I am in the midst of updating data in multiple tables. Currently I have a table that has one field, "sources", that is just a list of all tables that include the field "itemid". I also have a table that has 2 fields, "itemid" and "olditemid". In TSQL, I would like to iterate through the sources and create the update statements on the fly. Here is what I was trying to do but I get some errors in the update statement that my variable is not declared. I am not sure this is even close the correct way I should be doing this. Ideas?

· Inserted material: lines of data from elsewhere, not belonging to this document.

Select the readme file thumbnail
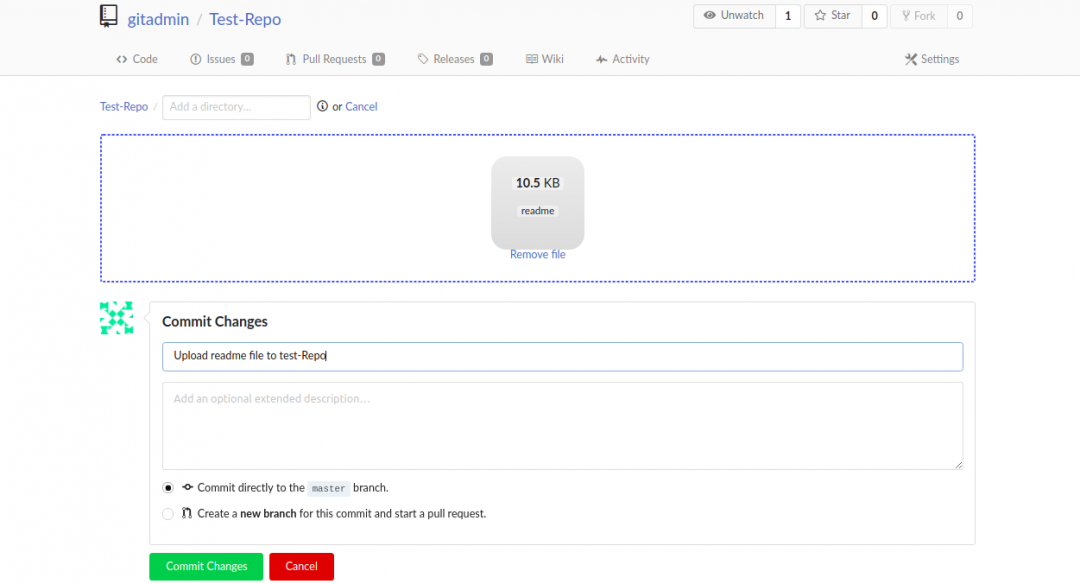This screenshot has width=1080, height=584. (537, 200)
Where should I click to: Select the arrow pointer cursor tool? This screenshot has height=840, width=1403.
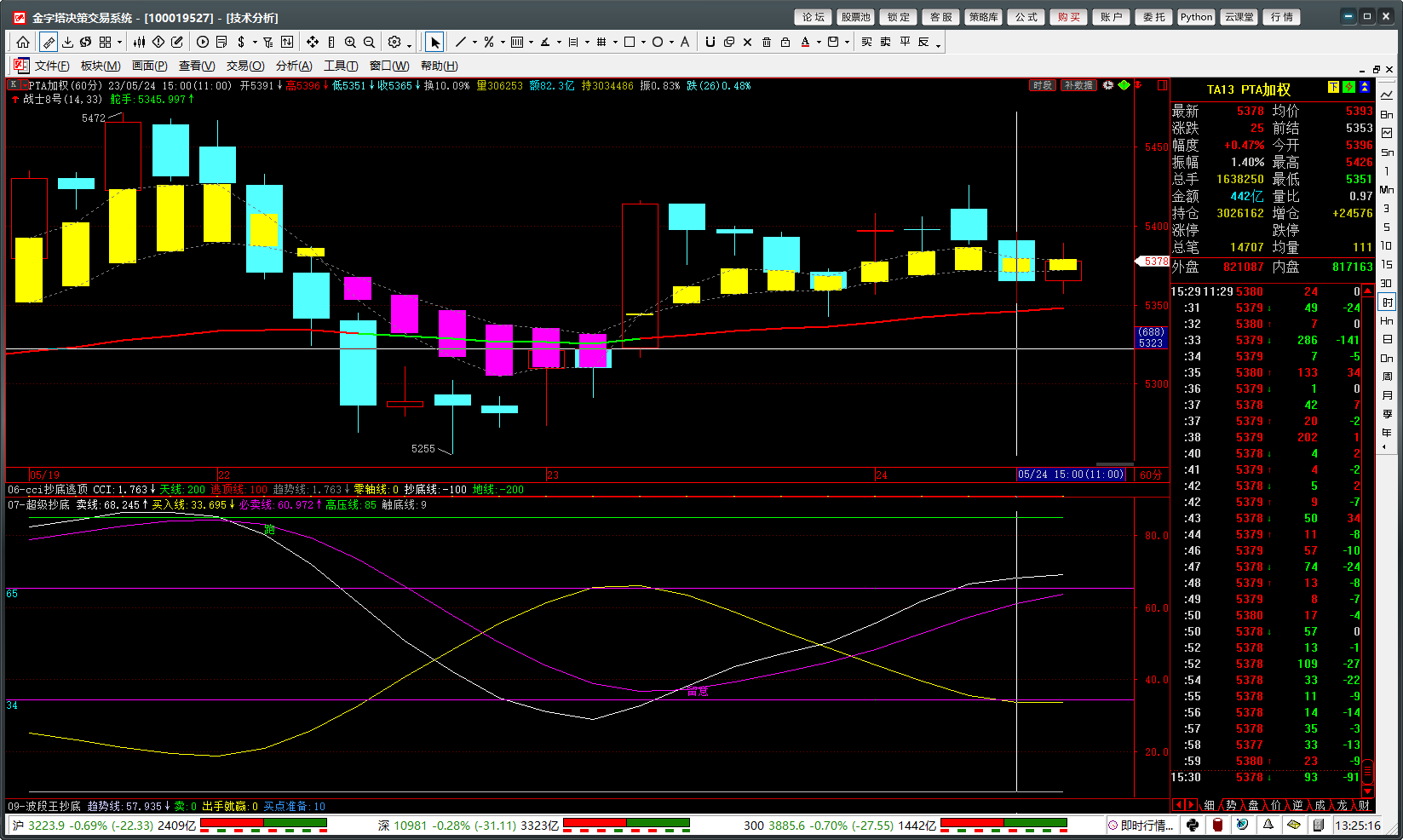434,42
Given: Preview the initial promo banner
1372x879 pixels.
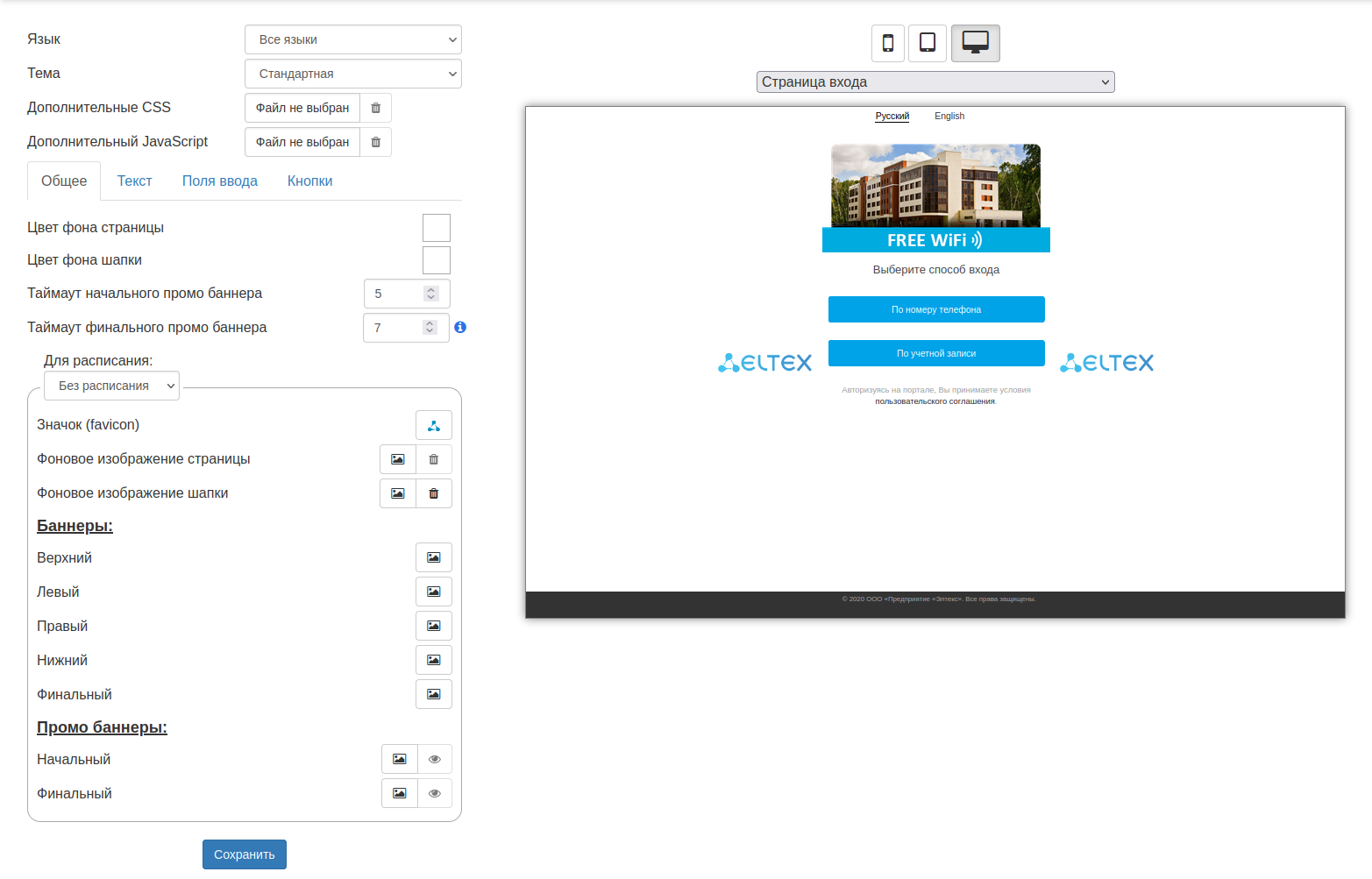Looking at the screenshot, I should (434, 759).
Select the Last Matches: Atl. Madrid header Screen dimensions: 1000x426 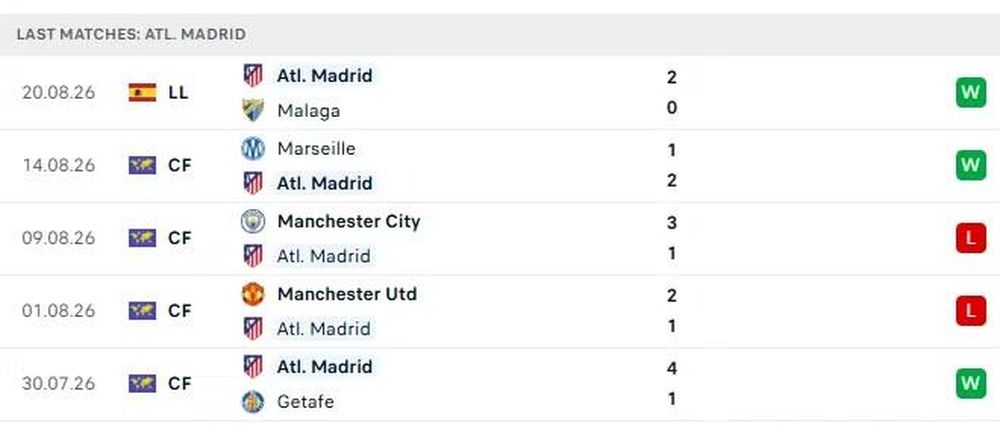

DECLARE @tblName varchar(50)
DECLARE process_cursor CURSOR FOR
SELECT source
FROM tmpTableNames
OPEN process_cursor
FETCH NEXT FROM processcursor
INTO @tblName
WHILE @@FETCH_STATUS = 0
UPDATE @tblName
SET itemid = r.itemid
FROM @tblName v, itemref r
WHERE r.olditemid = v.itemid
FETCH NEXT FROM process_cursor
INTO @tblName
END
CLOSE processcursor
DEALLOCATE processcursor
What you are trying to do is referred to as "dynamic SQL". While you're on the right track, you can't simply stick a variable in place of an object name and execute the query. I'll leave the pitfalls of dynamic SQL to someone else. What you're looking for is this:
DECLARE @tblName varchar(50)
DECLARE process_cursor CURSOR FOR
SELECT source
FROM tmpTableNames
OPEN process_cursor
FETCH NEXT FROM processcursor
INTO @tblName
WHILE @@FETCH_STATUS = 0
BEGIN
DECLARE @sql NVARCHAR(500)
SELECT @sql = 'UPDATE [' + @tbleName + '] SET itemid = r.itemid FROM [' + @tbleName + '] v, itemref r WHERE r.ilditemid = v.itemid'
EXEC sp_executesql @sql
FETCH NEXT FROM process_cursor
INTO @tblName
END
CLOSE processcursor
DEALLOCATE processcursor
What this does is turn your update query into a string, then passes the SQL contained in that string to the sp_executesql
stored procedure (this is the recommended way of executing dynamic sql, rather than EXEC('foo')
).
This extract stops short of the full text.